Zu allererst sollte man das Spaghetti-Wasser versalzen. Das Wasser muss beim Probieren versalzen schmecken. Dann auf keinen Fall Öl ins Wasser geben, das ist so eine idiotische Regel. Es müssen hochwertige Spaghetti sein, nicht die billigsten. Dann müssen sie auf den Punkt gekocht werden, bloß nicht zu lange im Wasser lassen! Eine Tomatensoße wird aus frischen Tomaten gemacht, die vorher probiert werden. Schmecken sie richtig intensiv nach Tomate? Und haben sie eine natürliche Süße? Sehr gut. Denn schmecken die Tomaten nicht nach Tomaten, wird es die Soße erst recht nicht tun. Viele schwören auf Eiertomaten, aber eigentlich kann man jede Sorte dazu nutzen, Hauptsache sie schmeckt. Generell gilt bei den Zutaten: sie müssen hochwertig und frisch sein. Das Olivenöl genauso wie der Basilikum. Und dann darf man keine Scheu davor haben, die Soße richtig schön zu würzen. Mit frischen Kräutern und gutem Parmesan. Am Ende muss die Harmonie zwischen Säure und Süße passen.

An der Ernährung sparen? Lieber nicht.

Gibt es Lebensmittel, bei denen man besser nicht am Preis sparen soll?

Ich spare nie bei Lebensmitteln, und finde das auch nicht richtig. Generell finde ich, haben viele eine falsche Grundeinstellung zum Essen. Wieso immer nur das Billigste kaufen? Da sollte man lieber beim Auto sparen oder bei den Schuhen, oder dem Handy aber bloß nicht an den Lebensmitteln.

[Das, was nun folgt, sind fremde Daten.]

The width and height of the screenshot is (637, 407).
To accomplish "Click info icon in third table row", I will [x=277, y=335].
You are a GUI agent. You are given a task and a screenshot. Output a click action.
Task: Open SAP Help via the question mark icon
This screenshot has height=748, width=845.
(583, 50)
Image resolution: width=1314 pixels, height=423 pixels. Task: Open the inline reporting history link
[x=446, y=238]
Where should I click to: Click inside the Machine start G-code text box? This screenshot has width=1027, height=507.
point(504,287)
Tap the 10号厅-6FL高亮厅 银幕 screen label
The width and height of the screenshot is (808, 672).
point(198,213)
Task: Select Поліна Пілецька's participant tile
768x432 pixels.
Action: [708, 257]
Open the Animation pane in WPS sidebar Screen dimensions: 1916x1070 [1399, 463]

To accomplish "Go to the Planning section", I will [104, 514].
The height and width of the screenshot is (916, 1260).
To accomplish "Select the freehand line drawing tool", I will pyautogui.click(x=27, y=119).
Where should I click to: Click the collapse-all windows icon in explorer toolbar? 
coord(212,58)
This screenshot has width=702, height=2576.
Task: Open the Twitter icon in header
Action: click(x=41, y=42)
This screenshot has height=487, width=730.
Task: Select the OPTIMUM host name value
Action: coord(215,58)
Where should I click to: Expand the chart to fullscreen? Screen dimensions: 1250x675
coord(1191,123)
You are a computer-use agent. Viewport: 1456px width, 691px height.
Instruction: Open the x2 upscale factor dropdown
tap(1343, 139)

Für wen kochen Sie am liebsten?

Für Menschen, die Essen genießen können.

Von wem lassen Sie sich am liebsten bekochen?

Von Menschen, die mindestens genauso gut kochen wie ich. Meine Frau kocht zum Beispiel auch so gut wie ich!

Wann haben Sie zum letzten Mal etwas Neues probiert, das Sie geschmacklich beeindruckt hat?

Am Wochenende war ich in Zürich auf dem Markt und habe knallgrüne Clementinen gesehen, die innen kräftig orange waren. Die waren richtig lecker. Die haben wir sofort mitgenommen und pur gegessen. Sowieso sollte man die besten Lebensmittel einfach so lassen, wie sie sind. Je mehr man sie verarbeitet, desto mehr Energie entzieht man ihnen und desto weniger intensiv schmecken sie.